-- Data to process --
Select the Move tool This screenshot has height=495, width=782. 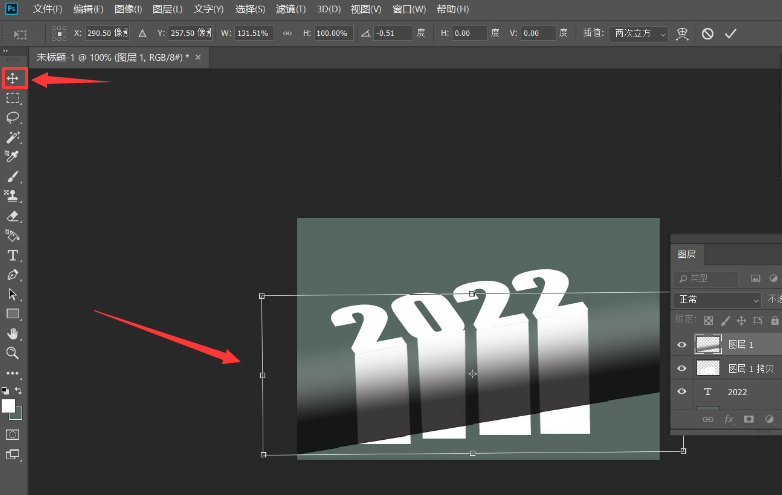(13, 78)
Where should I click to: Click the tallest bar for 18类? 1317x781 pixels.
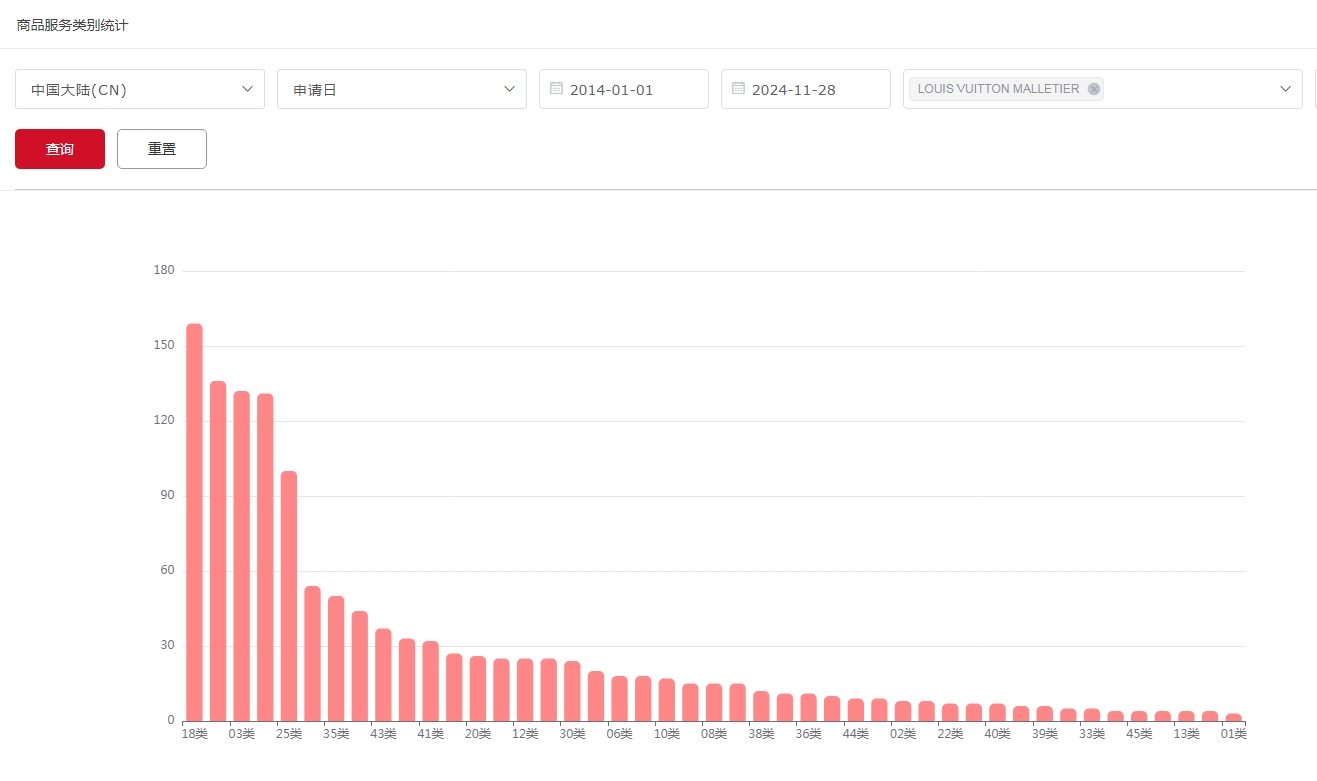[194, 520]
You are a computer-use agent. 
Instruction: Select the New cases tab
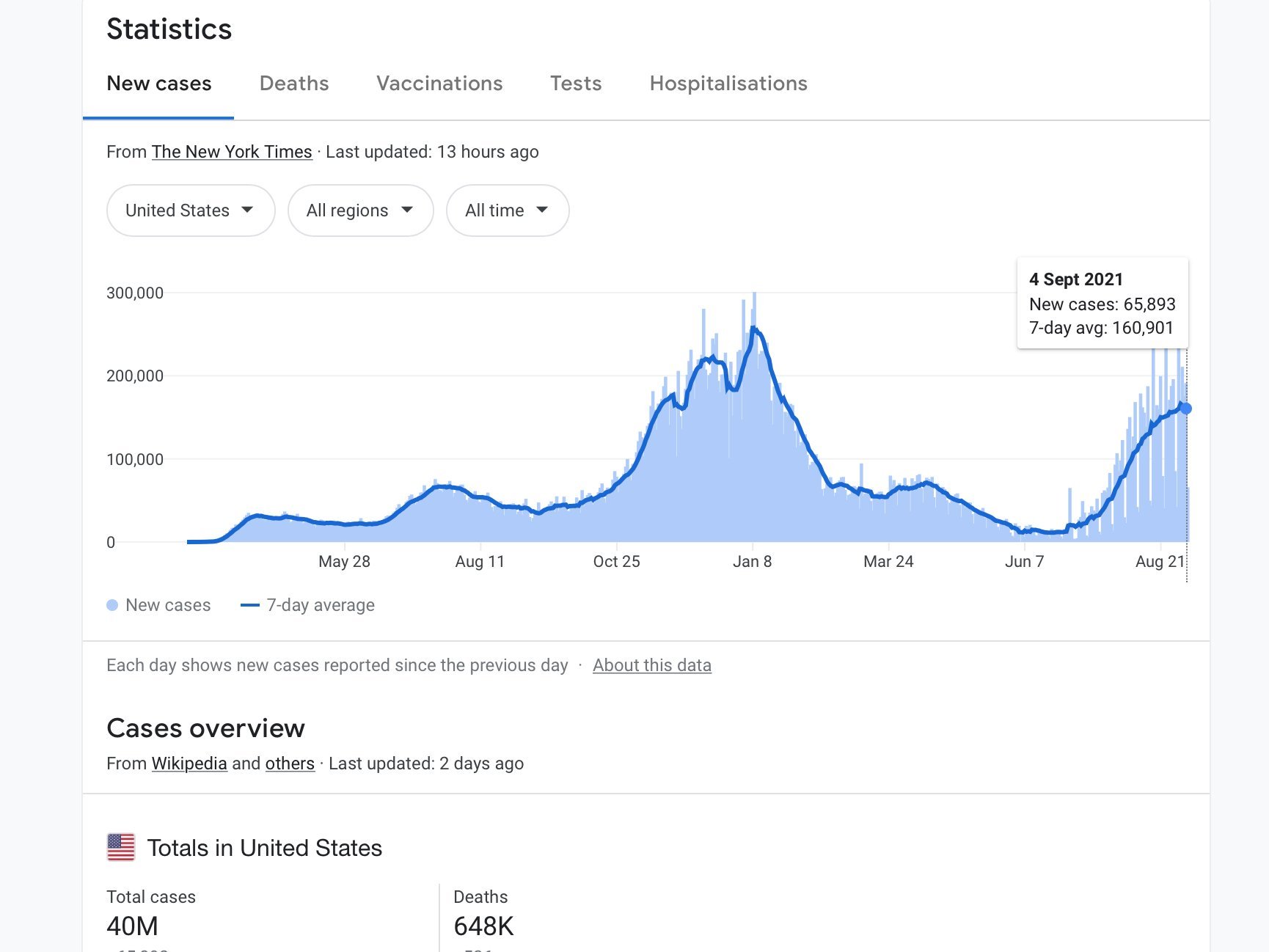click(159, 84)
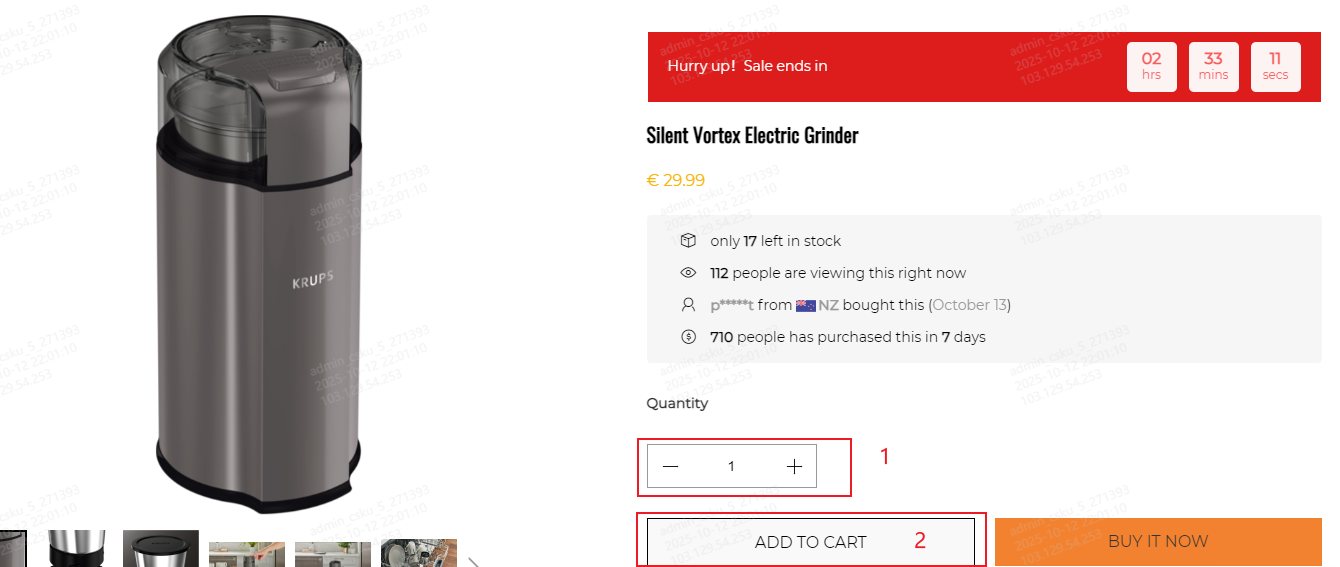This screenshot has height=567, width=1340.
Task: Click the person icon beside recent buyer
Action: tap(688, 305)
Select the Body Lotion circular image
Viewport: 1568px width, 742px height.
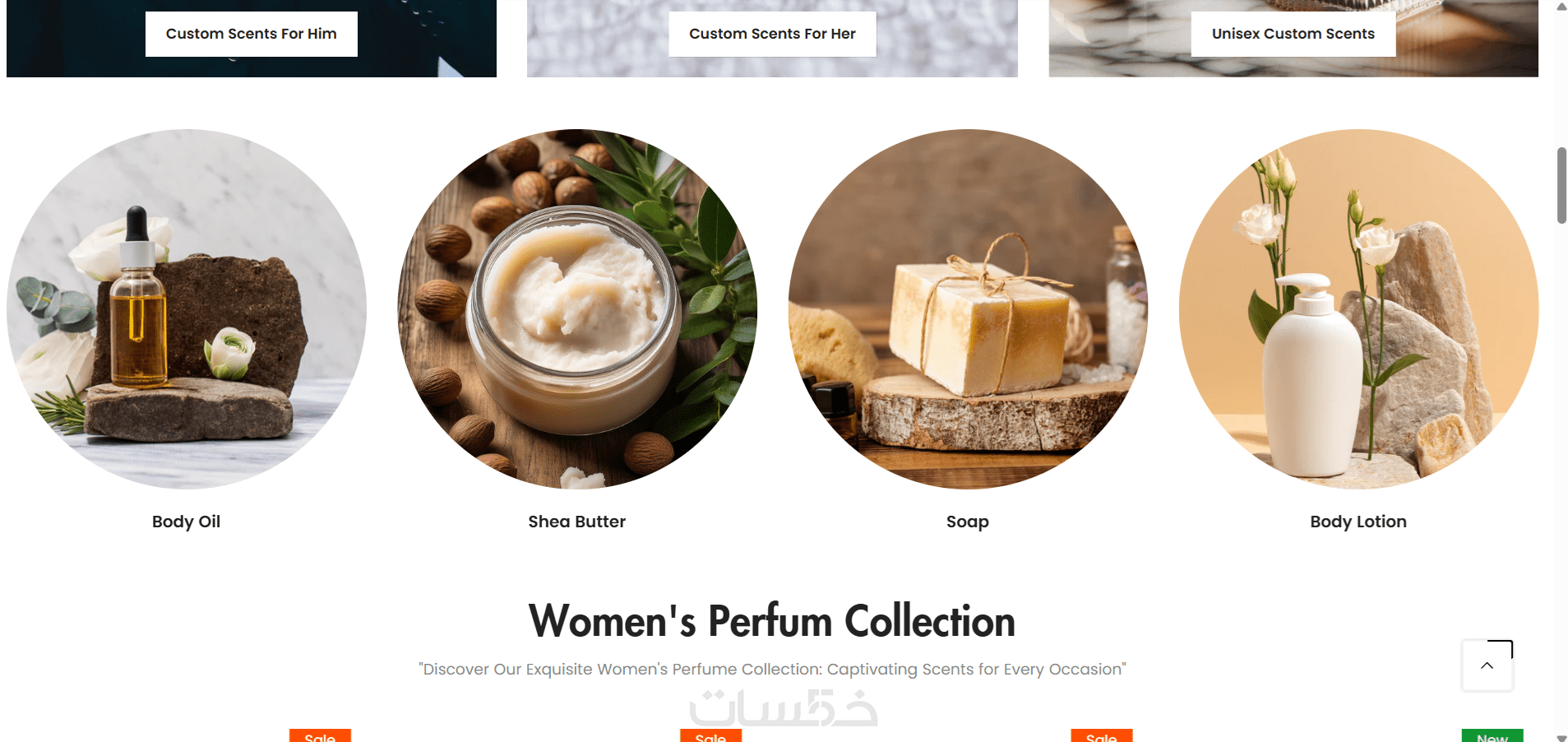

-- Problem requirements --
Pictures are to be dropped, and the lines from the line with "You are a computer-use agent." through the end of the material above are to be reproduced exactly.

-- Output for this task --
You are a computer-use agent. 
Instruction: Select the New cases tab
click(159, 84)
This screenshot has height=567, width=1340.
Task: Click the person icon beside recent buyer
Action: tap(688, 305)
Select the Body Lotion circular image
Viewport: 1568px width, 742px height.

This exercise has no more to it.